[
https://issues.apache.org/jira/browse/HDFS-2045?page=com.atlassian.jira.plugin.system.issuetabpanels:comment-tabpanel&focusedCommentId=13045694#comment-13045694
]
Eric Yang commented on HDFS-2045:
---------------------------------
HADOOP_COMMON_HOME, HADOOP_HDFS_HOME, HADOOP_MAPRED_HOME were results of
splitting the source code into three different submodules. While this works
fine for developer to isolate each project, it makes configuration difficult
for production use. HDFS and MAPRED run as their own uid. The amount of
configuration just multiples.
To solve this problem, there are a couple options:
Option 1. Modify jar file which contains all common shell script in common jar
file, when binary tarball is built, the common shell scripts are rearranged
submerged into the binary tarball distribution, and completely remove
HADOOP_*_HOME environment variables. $HADOOP_PREFIX is the only hint
(generated from shell script path, no need to define in the environment) to all
hadoop programs where the bits are exactly layout. When HDFS or MAPREDUCE is
deployed, there is no need to deploy COMMON tarball. To make this work for
developers, *-config.sh should be moved to $HADOOP_PREFIX/libexec. During the
build process, hadoop-common-*.jar is extract for common shell scripts. Both
developer and binary layout are closer to each other. (When project is
converted to maven, this keeps hdfs/mapreduce loosely coupled and reduce
duplicated shell scripts.)
Option 2. Preserve HADOOP_*_HOME for source code execution. Environment driven
layout does not work on binary tarball. Change the prefix tarball from
hadoop-[common|mapred|hdfs]-0.23.0-SNAPSHOT to hadoop-[version] for easy
extraction.
Option 3. Enable HADOOP_*_HOME for binary tarball. (Risk of crashing the
system due to bad environment variable setup)

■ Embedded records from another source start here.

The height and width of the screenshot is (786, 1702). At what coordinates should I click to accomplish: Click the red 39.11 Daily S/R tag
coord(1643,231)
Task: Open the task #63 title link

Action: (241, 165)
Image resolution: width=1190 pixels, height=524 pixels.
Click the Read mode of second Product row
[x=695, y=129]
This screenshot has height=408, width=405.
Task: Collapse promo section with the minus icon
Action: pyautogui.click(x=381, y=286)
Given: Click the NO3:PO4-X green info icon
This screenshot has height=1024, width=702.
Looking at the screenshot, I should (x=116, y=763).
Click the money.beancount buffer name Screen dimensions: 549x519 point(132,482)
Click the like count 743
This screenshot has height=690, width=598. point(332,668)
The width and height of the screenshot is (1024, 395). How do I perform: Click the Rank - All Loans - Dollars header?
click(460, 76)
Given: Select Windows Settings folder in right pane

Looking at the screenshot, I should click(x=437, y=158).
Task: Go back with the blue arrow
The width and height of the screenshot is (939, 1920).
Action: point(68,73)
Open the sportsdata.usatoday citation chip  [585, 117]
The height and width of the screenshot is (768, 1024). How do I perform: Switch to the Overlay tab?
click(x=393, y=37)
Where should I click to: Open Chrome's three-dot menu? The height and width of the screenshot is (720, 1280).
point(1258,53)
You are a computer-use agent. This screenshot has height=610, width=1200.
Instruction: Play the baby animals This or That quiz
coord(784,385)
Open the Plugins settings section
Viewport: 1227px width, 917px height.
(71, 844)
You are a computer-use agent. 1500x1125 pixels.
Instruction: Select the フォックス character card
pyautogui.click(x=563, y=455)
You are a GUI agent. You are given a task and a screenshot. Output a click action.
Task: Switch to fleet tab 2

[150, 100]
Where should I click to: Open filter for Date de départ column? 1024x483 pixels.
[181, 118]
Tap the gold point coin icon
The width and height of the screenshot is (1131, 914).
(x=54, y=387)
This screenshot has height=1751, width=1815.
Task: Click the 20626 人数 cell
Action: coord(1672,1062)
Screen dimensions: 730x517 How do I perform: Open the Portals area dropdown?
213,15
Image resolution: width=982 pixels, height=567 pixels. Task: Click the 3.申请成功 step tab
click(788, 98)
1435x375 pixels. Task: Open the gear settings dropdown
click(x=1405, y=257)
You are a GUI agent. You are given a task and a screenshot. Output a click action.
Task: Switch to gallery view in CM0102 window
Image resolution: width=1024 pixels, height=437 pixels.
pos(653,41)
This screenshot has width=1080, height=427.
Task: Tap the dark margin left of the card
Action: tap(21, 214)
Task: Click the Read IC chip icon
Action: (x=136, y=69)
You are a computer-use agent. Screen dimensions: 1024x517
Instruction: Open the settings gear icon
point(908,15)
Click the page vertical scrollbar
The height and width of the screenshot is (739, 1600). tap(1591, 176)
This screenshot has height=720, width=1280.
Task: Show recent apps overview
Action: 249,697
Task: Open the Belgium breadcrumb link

Option 4. Merge hdfs/mapreduce back to the same project, but create as
subdirectories to reduce duplicated shell scripts.
I am incline to vote for option 2.
> HADOOP_*_HOME environment variables no longer work for tar ball distributions
> -----------------------------------------------------------------------------
>
> Key: HDFS-2045
> URL: https://issues.apache.org/jira/browse/HDFS-2045
> Project: Hadoop HDFS
> Issue Type: Bug
> Reporter: Aaron T. Myers
>
> It used to be that you could do the following:
> # Run `ant bin-package' in your hadoop-common checkout.
> # Set HADOOP_COMMON_HOME to the built directory of hadoop-common.
> # Run `ant bin-package' in your hadoop-hdfs checkout.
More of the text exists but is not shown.